6 things to keep in mind for your Linear Regressions to function superbly

John V. Krompas
DataDrivenInvestor
Published in
5 min readJun 14, 2022

--

Linear Regressions are perhaps the most used tool in applied sciences. Ordinary least Squares in particular are widely used to model relations between variables, create forecasts or explain variations. A properly specified OLS model has the ability to outperform many advanced multi-equation models. But reaching this well-specified model can be an extremely tedious task as your OLS estimation needs to fulfill some well-known and some lesser-known requirements to work properly. In this short article we are going to go through an OLS checklist, which if your model passes successfully, you can be confident that you have a well-specified model in your hands. Let’s go:

1. Homoscedasticity and non-autocorrelation in the residuals: They are perhaps the first thing any modeler checks when estimating an OLS equation. If your residuals suffer from the violation of these assumptions, your model is statistically weak. However, you can keep in mind that the values of the coefficient estimates are not biased when heteroscedasticity and autocorrelation are present (with one exception, mentioned in #2), so if you simply want a value that connects X to Y you are covered but you cannot make any statistical inference. To correct for heteroscedasticity and autocorrelation, you can use heteroscedasticity and autocorrelation consistent variance-covariance (like White or Huber-White), including ARMA and ARCH terms if you are modeling time series, or use another set of explanatory variables.

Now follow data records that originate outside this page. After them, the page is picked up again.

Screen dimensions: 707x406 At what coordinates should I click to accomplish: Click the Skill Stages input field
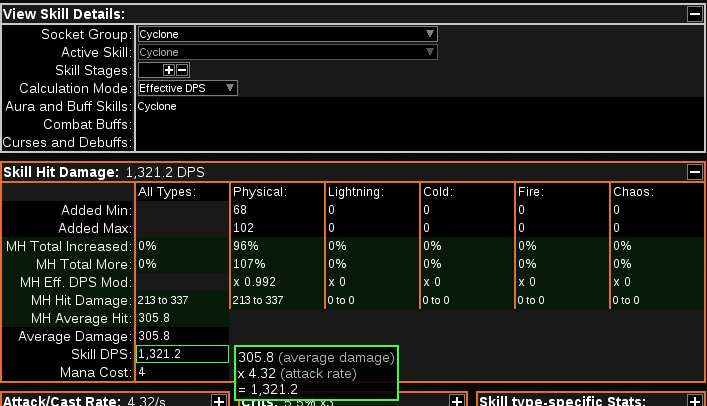[149, 71]
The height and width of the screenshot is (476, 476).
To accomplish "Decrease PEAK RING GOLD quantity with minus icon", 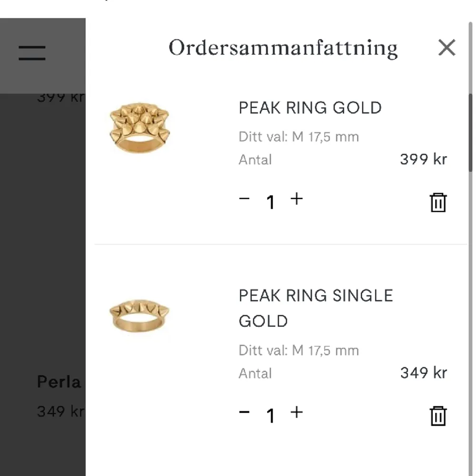I will 244,199.
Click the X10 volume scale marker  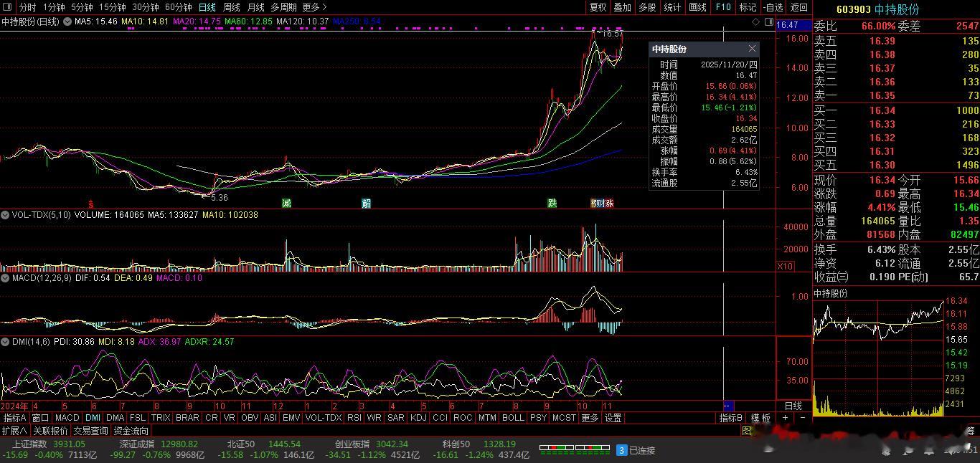pyautogui.click(x=785, y=267)
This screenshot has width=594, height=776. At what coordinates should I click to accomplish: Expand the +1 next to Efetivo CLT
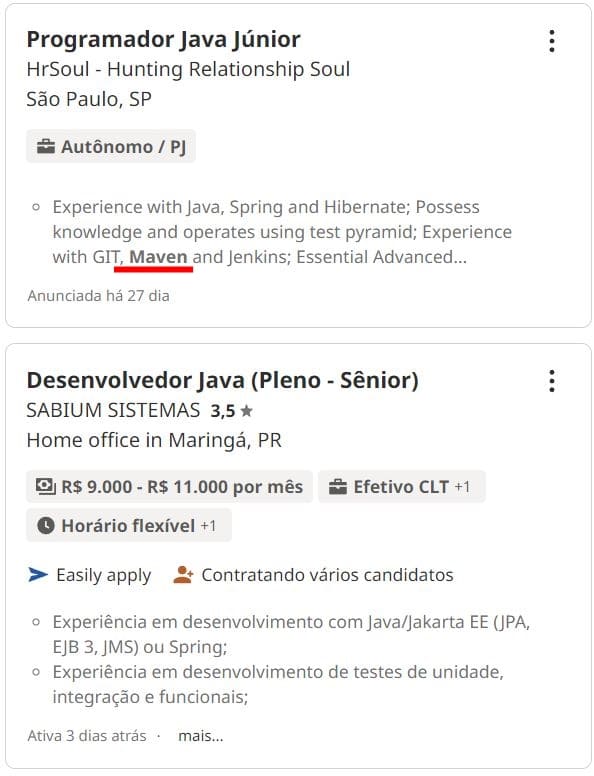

2. Autocorrelation in the presence of dependent variable lag: If you are using a lag of the dependent variable as an explanatory variable and autocorrelation is present in the residuals, then your estimates are biased, as the past values of the residuals affect both the lag of your dependent variable and the current value of the residual, causing endogeneity. In the presence of endogeneity, model coefficients are biased, and your model is misspecified.

3. Covariance vs Correlation: When you estimate an OLS model, you do not want explanatory variables that are highly linearly correlated to one another. This will cause multicollinearity which messes up both the estimates and their statistical properties. On the other hand, you want to include relevant variables that have high covariance with one another as the existence of this covariance benefits OLS estimates. In fact, omitting a crucial variable from the model may result in biased estimations for the included variables (there are relevant statistical tests in most econometric packages).

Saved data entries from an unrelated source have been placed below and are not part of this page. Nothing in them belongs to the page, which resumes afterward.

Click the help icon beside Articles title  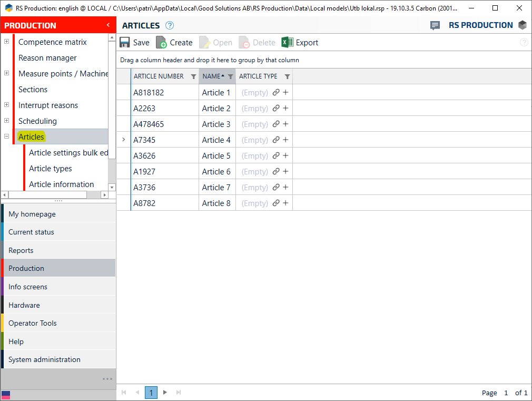(170, 26)

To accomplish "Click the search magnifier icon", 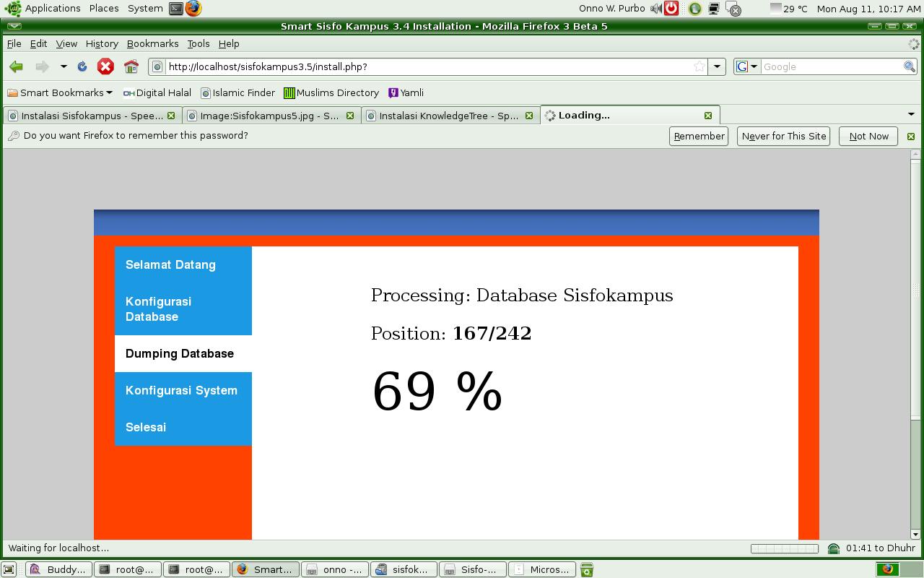I will [x=909, y=66].

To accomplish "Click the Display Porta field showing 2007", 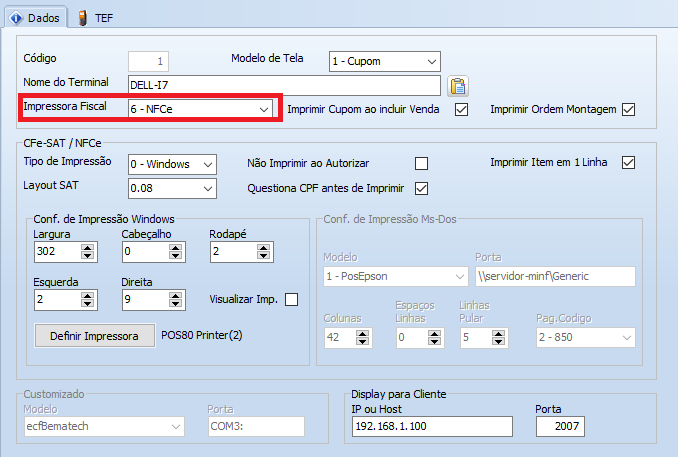I will tap(560, 428).
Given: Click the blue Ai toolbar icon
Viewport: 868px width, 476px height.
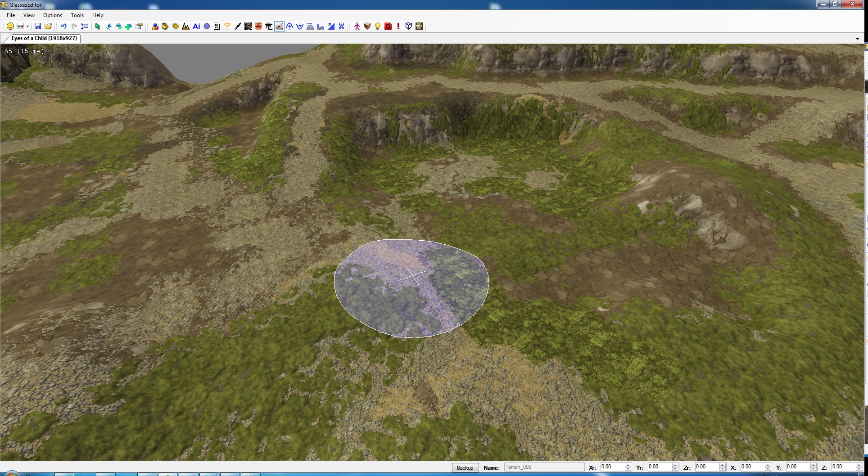Looking at the screenshot, I should pyautogui.click(x=196, y=27).
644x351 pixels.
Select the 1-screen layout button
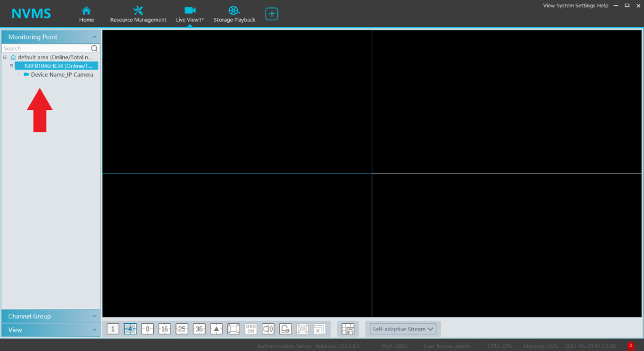tap(113, 329)
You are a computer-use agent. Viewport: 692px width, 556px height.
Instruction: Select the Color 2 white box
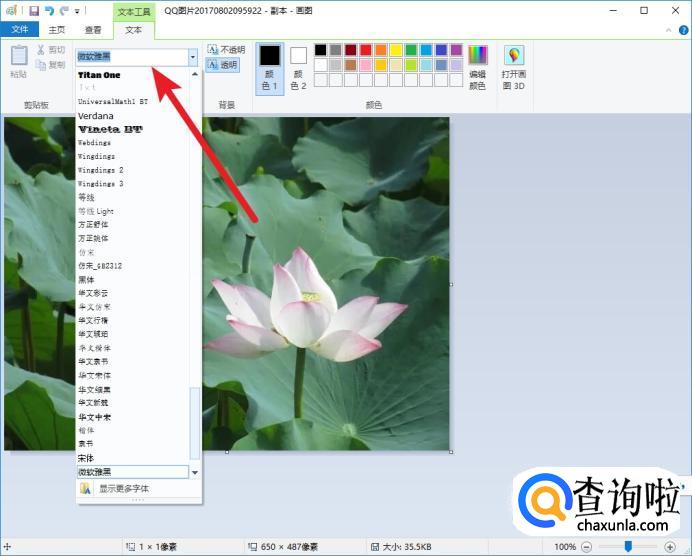point(298,56)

4. Normality of the residuals. If your residuals are distributed normally, it is a good thing for your model as it is a prerequisite for OLS. If they are not, you should be careful: If you have a large enough sample (>30 observations) then the central limit theorem applies, and your residuals will behave as approximately normal. There are however exceptions to this rule, like when you are using time-series techniques, then your residuals must be normally distributed.

5. High level of significance in a very large sample: Econometrics and Statistics were founded to draw conclusions from limited sets of data. Nowadays, however, we have enormous datasets we apply these methods on. If you have thousands of observations, then do not set a 10% or 5% level of significance to determine if the true value of the coefficient is zero or not. At such big datasets, the coefficient will have surely converged to its true value so you either reject it or accept the null hypothesis for any level of significance.

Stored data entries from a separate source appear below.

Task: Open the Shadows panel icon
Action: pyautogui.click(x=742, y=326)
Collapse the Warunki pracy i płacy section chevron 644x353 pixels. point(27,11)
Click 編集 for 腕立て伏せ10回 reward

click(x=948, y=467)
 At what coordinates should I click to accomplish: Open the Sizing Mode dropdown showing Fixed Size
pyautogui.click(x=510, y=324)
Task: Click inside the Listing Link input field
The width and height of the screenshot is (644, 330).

6. Stationarity and Cointegration: When modeling time series our variables must be stationary in order to draw statistical conclusions, otherwise the regression might be spurious. There is one exception to that rule: If our variables are cointegrated then the super consistency theorem applies: OLS converge to their true value twice as fast. This means that if your variables are cointegrated* you can estimate your regression and have an estimate of their true relationship, however, you still should not perform any statistical test on that model as their statistics are not trustworthy. To overcome this problem, you should use alternative methods, such as FMOLS.

  • To determine if two variables are cointegrated you can either perform a Johansen test or check if the residuals of the model are stationary.

If you found this story useful and you want to keep reading such stories and support me in providing quality content, you can do so by following me!

You can also receive my stories straight to your email inbox by clicking here!

Furthermore, if you are an investment enthusiast, like me, and wish to get access to powerful investment platforms and help me keep delivering interesting stories in the process you can sign up on any of the platforms below:

(If you want to know more about those platforms and why they should be a part of your portfolio, you can read about them here.)

Freedom 24 -One of the top investment platforms, you can invest with low to zero fees in stocks, bonds, ETFs, etc. It also has a deposit account with 3% annual interest paid out daily, plus they give you free stock upon signing up through this link.

Nexo -One of the most regulated cryptocurrency investment platforms. Earn interest on crypto and fiat currencies, use your crypto to get collateralized loans, and get access to the first crypto credit card.

Mintos -Perhaps the only regulated P2P platform in the EU. They recently started turning loans into formal investment instruments (called “Notes”). They also plan to expand and offer instruments like ETFs in the future.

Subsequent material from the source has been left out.